(EXTRACTED INFORMATION Opens)

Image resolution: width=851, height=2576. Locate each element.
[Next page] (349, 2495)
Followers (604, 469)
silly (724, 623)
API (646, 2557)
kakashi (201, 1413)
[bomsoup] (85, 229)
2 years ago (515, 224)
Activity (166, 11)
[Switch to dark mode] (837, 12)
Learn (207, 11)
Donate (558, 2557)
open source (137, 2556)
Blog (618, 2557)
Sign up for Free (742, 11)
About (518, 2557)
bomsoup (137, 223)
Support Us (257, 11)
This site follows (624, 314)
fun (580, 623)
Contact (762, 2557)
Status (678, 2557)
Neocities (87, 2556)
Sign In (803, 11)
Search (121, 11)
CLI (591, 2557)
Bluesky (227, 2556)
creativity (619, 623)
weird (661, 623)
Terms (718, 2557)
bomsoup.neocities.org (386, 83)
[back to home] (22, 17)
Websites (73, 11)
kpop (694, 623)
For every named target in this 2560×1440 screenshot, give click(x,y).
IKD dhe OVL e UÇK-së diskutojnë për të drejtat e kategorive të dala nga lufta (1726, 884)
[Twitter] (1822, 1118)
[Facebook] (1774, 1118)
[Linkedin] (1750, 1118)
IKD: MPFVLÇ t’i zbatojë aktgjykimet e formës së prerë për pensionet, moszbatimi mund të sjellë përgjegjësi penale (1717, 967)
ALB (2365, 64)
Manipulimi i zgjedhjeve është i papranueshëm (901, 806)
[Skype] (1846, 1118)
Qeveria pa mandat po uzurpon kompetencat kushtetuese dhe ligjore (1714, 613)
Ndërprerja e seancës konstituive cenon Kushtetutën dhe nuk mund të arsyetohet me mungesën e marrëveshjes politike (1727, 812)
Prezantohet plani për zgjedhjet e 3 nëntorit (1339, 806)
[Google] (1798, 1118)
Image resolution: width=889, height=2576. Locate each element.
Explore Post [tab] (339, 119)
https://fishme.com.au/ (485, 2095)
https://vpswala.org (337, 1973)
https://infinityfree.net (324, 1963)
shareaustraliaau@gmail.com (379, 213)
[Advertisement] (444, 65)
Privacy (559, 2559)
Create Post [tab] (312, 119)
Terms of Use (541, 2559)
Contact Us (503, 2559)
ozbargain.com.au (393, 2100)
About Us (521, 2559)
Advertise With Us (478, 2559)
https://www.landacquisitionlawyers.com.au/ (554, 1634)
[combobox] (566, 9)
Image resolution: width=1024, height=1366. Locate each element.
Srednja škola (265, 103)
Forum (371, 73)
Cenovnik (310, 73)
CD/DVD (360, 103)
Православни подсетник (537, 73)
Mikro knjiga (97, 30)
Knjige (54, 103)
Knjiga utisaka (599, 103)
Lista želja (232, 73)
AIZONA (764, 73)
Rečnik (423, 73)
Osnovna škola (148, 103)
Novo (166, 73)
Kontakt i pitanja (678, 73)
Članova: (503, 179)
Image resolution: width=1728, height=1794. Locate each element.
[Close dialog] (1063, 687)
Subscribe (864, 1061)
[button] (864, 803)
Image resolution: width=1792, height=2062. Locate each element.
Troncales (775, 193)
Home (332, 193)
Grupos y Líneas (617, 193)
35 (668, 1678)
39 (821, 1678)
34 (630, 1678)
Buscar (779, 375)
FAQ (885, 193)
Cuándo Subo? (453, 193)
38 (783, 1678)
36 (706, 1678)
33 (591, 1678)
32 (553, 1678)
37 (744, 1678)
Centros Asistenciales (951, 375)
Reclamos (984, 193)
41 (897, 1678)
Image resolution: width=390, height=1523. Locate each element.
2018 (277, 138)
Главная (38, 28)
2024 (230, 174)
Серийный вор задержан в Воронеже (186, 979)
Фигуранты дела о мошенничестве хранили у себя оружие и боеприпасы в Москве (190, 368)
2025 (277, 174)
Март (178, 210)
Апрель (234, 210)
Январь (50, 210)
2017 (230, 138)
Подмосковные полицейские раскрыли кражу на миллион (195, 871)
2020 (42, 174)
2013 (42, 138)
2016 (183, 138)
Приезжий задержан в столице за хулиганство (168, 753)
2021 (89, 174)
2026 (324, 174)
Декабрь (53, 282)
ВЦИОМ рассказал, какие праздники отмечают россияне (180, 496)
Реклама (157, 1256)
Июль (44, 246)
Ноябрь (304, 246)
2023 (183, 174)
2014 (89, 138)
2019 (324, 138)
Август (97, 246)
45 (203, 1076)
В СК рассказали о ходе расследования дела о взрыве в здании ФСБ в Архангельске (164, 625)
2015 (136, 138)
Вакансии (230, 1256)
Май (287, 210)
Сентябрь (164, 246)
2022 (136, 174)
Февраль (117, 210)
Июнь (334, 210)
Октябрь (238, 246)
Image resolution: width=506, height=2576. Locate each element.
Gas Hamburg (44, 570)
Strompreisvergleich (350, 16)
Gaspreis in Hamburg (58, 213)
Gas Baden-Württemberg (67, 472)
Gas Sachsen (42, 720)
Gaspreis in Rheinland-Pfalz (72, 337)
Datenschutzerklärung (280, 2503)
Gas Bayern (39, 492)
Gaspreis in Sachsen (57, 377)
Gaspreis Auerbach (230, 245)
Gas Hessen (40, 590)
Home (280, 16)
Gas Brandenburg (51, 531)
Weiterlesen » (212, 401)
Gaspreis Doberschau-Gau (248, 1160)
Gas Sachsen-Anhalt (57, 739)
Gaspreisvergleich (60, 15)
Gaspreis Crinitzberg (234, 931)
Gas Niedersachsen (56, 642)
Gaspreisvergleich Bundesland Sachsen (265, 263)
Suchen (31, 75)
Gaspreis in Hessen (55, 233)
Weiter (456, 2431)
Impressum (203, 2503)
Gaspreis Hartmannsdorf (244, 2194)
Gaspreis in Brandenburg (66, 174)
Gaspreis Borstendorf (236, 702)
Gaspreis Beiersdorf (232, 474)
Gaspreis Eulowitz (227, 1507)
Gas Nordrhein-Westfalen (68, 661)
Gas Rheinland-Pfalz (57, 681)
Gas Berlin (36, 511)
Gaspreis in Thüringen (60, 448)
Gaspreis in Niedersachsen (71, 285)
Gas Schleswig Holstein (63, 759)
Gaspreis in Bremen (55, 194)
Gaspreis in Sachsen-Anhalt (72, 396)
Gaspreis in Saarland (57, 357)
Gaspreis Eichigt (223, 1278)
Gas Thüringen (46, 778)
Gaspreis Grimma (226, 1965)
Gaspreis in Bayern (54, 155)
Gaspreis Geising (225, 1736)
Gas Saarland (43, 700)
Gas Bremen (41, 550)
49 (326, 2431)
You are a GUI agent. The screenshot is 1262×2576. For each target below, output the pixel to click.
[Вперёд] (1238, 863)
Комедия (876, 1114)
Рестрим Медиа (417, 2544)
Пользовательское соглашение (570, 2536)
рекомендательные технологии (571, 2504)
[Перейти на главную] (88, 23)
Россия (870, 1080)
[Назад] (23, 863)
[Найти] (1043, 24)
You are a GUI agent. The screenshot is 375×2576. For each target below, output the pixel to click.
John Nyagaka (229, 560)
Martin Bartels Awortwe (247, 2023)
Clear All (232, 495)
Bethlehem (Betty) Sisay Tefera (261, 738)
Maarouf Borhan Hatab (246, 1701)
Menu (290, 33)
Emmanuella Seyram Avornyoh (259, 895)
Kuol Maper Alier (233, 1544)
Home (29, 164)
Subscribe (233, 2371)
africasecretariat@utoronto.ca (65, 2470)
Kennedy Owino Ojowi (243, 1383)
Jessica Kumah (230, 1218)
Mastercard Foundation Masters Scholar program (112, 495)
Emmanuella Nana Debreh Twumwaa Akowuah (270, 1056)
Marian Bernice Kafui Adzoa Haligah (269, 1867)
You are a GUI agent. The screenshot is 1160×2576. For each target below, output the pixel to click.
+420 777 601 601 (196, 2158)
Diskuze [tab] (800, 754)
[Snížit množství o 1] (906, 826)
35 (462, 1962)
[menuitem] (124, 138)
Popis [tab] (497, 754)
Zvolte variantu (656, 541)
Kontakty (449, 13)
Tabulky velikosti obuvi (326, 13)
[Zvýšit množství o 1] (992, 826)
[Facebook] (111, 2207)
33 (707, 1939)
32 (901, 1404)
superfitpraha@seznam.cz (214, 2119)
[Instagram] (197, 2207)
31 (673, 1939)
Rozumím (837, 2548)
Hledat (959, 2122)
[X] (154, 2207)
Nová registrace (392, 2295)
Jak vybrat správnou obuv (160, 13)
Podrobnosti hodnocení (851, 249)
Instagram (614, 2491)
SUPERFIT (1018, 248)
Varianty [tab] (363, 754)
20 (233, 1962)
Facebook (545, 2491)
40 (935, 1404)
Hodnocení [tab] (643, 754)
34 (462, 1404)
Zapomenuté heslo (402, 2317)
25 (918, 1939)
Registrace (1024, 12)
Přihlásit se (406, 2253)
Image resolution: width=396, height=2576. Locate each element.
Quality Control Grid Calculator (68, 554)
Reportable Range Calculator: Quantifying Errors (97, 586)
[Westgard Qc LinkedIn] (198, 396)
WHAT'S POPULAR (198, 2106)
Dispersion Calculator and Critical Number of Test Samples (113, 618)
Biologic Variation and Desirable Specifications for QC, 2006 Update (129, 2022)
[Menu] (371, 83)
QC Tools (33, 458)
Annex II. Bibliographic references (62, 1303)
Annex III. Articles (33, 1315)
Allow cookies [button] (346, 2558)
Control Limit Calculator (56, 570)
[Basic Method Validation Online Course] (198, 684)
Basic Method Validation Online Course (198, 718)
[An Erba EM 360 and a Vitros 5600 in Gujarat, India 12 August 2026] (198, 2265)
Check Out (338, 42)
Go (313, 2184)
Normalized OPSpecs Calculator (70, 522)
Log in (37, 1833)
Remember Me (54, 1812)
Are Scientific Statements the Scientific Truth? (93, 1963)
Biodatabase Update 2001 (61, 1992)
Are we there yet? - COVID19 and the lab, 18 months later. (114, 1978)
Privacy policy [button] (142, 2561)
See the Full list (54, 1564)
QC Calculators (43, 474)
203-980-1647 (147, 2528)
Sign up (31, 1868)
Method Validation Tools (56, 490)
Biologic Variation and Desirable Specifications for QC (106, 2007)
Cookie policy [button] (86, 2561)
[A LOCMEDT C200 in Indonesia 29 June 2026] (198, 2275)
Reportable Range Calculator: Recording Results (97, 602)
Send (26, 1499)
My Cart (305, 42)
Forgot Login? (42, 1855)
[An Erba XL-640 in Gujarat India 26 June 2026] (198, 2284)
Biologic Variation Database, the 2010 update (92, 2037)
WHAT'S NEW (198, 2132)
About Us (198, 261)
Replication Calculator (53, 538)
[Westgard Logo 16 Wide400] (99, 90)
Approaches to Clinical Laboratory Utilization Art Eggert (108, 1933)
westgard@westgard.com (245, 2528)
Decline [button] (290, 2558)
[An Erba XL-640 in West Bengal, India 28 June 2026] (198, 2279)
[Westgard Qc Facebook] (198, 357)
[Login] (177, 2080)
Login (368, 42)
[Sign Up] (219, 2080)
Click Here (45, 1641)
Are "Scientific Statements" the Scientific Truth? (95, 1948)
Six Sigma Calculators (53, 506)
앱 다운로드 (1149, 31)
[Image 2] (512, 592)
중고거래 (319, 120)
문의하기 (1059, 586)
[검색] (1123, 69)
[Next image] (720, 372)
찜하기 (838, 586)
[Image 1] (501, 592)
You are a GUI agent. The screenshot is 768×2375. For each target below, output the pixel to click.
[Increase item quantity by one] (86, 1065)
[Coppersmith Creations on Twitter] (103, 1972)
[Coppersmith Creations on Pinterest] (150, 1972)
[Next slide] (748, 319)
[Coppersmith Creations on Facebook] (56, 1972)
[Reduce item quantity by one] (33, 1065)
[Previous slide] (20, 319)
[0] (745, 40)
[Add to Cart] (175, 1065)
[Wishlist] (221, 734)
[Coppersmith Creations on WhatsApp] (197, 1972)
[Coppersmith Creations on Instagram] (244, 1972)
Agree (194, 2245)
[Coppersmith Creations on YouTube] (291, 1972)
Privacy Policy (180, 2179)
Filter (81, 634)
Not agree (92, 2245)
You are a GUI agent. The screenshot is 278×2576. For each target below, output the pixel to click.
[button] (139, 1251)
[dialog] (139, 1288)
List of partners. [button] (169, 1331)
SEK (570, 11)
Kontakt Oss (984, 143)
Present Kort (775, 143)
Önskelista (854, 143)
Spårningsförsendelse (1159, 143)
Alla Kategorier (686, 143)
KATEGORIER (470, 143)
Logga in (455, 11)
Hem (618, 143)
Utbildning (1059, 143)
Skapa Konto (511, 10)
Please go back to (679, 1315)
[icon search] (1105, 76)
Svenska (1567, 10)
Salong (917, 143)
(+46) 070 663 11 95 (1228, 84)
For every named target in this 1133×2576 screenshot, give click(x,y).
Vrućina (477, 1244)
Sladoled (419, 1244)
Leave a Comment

(EXTRACTED INFORMATION Closes)

TASK REQUIREMENTS: In the listing above, transcribe exactly everything from the line containing "앱 다운로드 (1149, 31)" down to the line containing "Agree (194, 2245)", including both and nothing more.

WRITTEN ANSWER:
앱 다운로드 (1149, 31)
[Image 2] (512, 592)
중고거래 (319, 120)
문의하기 (1059, 586)
[검색] (1123, 69)
[Next image] (720, 372)
찜하기 (838, 586)
[Image 1] (501, 592)
You are a GUI agent. The screenshot is 768×2375. For each target below, output the pixel to click.
[Increase item quantity by one] (86, 1065)
[Coppersmith Creations on Twitter] (103, 1972)
[Coppersmith Creations on Pinterest] (150, 1972)
[Next slide] (748, 319)
[Coppersmith Creations on Facebook] (56, 1972)
[Reduce item quantity by one] (33, 1065)
[Previous slide] (20, 319)
[0] (745, 40)
[Add to Cart] (175, 1065)
[Wishlist] (221, 734)
[Coppersmith Creations on WhatsApp] (197, 1972)
[Coppersmith Creations on Instagram] (244, 1972)
Agree (194, 2245)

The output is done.